Texto fornecido |
—————

Conectas denuncia omissão e falta de políticas para familiares de vítimas durante sessão de Conselho de Direitos Humanos das Nações Unidas nesta terça-feira (20/9)
A Conectas Direitos Humanos cobra “medidas urgentes” contra desaparecimentos forçados ao governo brasileiro, nesta terça-feira (20/9), durante a 51ª reunião do Conselho de Direitos Humanos da ONU, em Genebra. O evento acontece simultaneamente à 77ª sessão da Assembleia Geral das Nações Unidas, em Nova York, nos Estados Unidos, que reúne líderes de 193 países, incluindo o presidente Jair Bolsonaro (PL).
Em documento ao qual a Ponte teve acesso, a entidade denuncia omissão e falta de ações “concretas” por parte do Estado, embora o Brasil tenha ratificado compromissos de âmbito internacional como a promulgação Convenção Internacional para a Proteção de Todas as Pessoas contra o Desaparecimento Forçado, em 2016. “A prática de desaparecimentos forçados tem sido uma constante em nossa história, principalmente por afetar majoritariamente pessoas negras”, diz trecho. “A complacência do mais alto nível da polícia contribui para a falta de responsabilização do Estado”.

—————

Aplique o que leu |
• 1. Traduza para o inglês esta frase do texto fornecido: "A complacência do mais alto nível da polícia contribui para a falta de responsabilização do Estado."
• 2. Relacione todos os nomes de cidades e de países mencionados no texto fornecido.
• 3. Extraia do texto fornecido todo o trecho que se estende desde "Conectas denuncia omissão" até "Unidas nesta terça-feira (20/9)".

Dados fornecidos |
—————

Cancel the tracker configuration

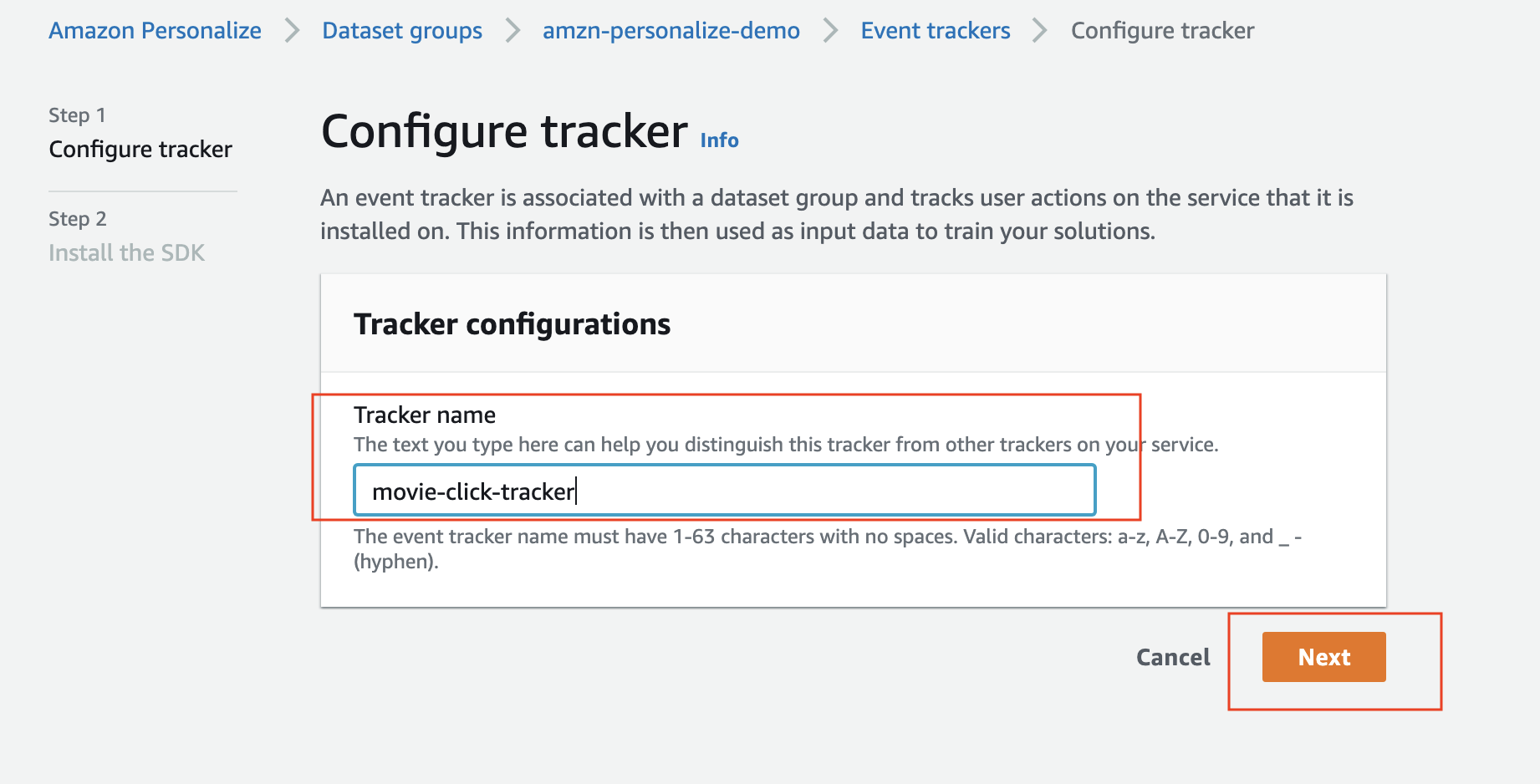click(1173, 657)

—————

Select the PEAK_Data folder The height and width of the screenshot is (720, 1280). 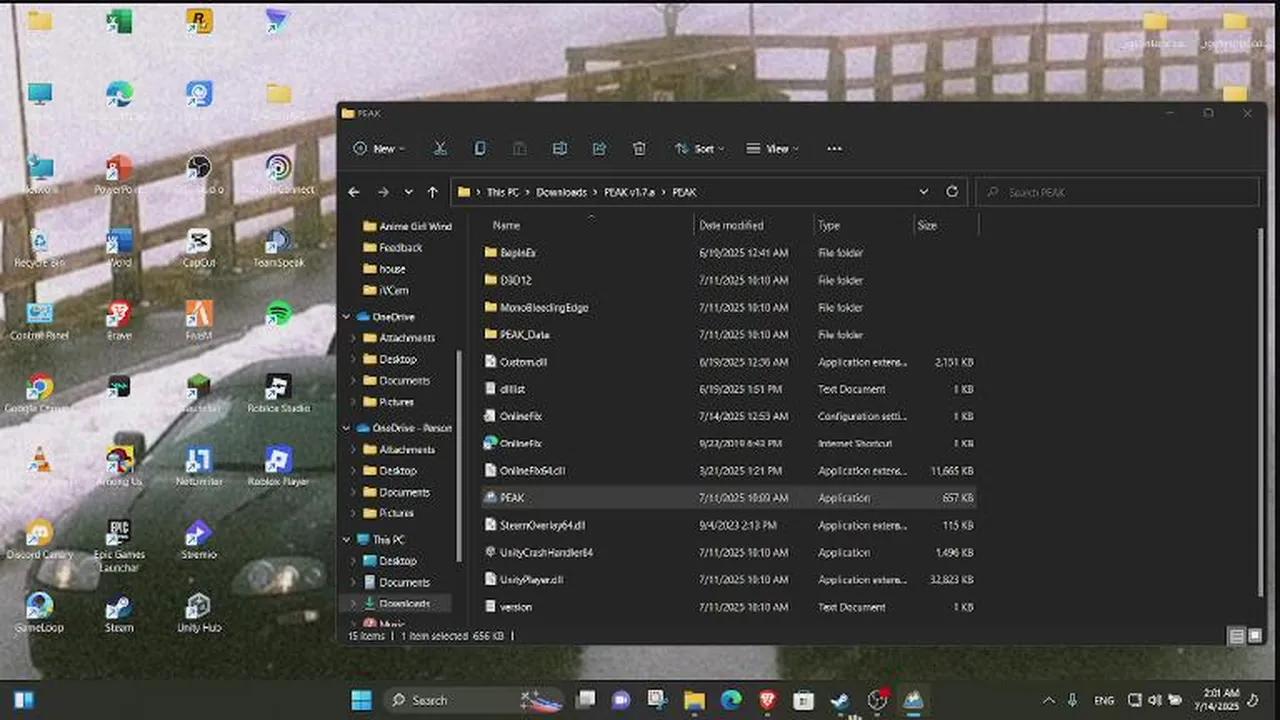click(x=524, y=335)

—————

Soluções do exercício |
• 1. Complacency at the highest level of the police contributes to the State's lack of accountability.

• 2. Genebra, Nova York, Estados Unidos, Brasil

• 3.
Conectas denuncia omissão e falta de políticas para familiares de vítimas durante sessão de Conselho de Direitos Humanos das Nações Unidas nesta terça-feira (20/9)